┏━━
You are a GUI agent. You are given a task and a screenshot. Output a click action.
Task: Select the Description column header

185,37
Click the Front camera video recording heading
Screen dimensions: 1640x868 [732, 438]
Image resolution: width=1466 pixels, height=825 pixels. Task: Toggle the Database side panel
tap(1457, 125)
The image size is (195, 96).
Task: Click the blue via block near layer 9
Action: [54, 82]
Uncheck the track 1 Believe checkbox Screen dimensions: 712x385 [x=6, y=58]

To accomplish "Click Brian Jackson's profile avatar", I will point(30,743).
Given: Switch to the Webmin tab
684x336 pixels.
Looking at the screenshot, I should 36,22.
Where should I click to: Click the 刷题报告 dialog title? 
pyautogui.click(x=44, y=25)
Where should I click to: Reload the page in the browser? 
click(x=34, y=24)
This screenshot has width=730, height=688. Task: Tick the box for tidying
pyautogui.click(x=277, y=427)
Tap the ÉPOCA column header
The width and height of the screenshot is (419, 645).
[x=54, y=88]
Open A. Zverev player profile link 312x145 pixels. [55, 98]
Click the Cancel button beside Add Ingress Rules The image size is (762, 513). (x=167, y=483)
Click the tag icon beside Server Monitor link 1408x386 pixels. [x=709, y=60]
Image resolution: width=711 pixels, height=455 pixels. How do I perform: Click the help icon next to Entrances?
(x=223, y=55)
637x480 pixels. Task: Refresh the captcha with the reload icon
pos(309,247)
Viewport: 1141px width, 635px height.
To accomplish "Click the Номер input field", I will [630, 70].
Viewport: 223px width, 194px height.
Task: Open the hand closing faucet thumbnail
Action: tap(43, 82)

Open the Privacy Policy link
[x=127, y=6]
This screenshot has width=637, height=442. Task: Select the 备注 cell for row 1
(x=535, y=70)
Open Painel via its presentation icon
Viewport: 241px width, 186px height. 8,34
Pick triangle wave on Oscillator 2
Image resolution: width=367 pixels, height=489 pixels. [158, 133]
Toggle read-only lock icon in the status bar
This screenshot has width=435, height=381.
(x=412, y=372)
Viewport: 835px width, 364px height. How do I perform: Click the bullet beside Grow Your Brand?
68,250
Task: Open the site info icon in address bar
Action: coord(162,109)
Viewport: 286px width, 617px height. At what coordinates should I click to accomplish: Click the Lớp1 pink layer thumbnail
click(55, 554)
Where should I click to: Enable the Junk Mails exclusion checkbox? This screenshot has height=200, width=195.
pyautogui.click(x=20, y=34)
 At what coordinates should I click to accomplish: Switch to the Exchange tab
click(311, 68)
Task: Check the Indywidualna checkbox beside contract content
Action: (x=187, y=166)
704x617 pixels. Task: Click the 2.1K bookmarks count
┗━━
**Task to complete**. Count the lines in the rows above that contain the string "perform", and give only the number.

**Solution for this problem**. 2